- **Material for the task**
::::::::::
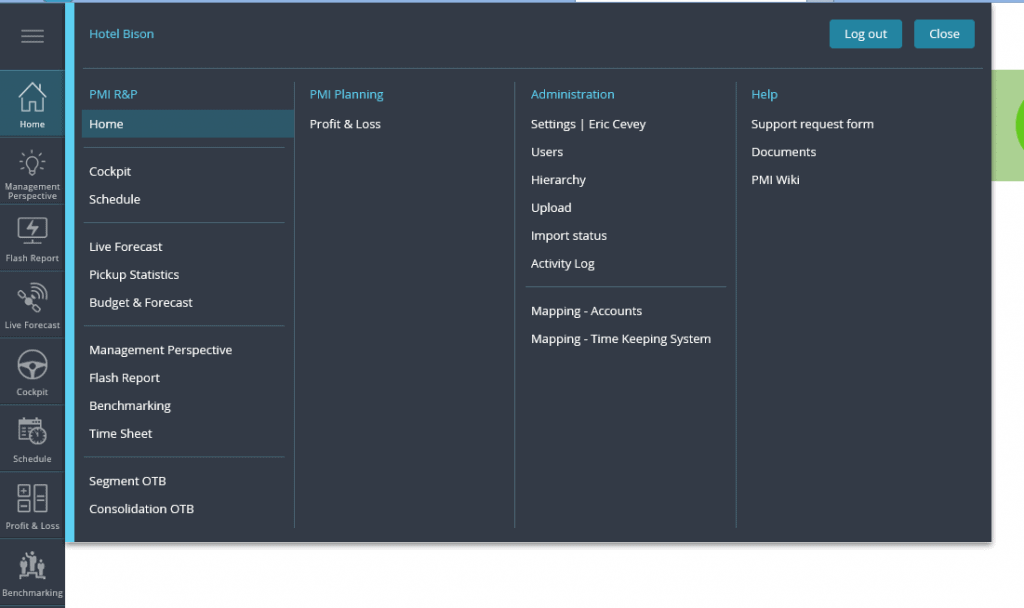Open Mapping - Time Keeping System
This screenshot has width=1024, height=608.
(620, 339)
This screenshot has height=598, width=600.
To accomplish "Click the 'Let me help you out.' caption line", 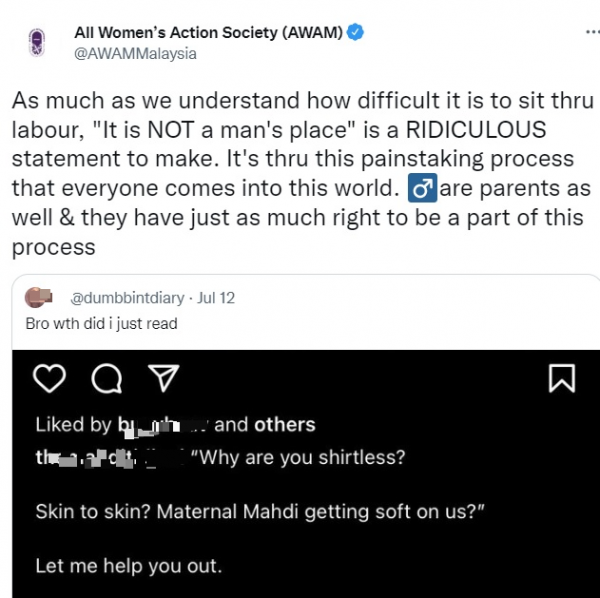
::::::::::
- **Instruction**
Update the listing by replacing every instance of "caption line" with "text line" and changing nothing else, then give it again without the pictures.

- **Completed task**
Open Mapping - Time Keeping System
This screenshot has width=1024, height=608.
(620, 339)
This screenshot has height=598, width=600.
To accomplish "Click the 'Let me help you out.' text line", 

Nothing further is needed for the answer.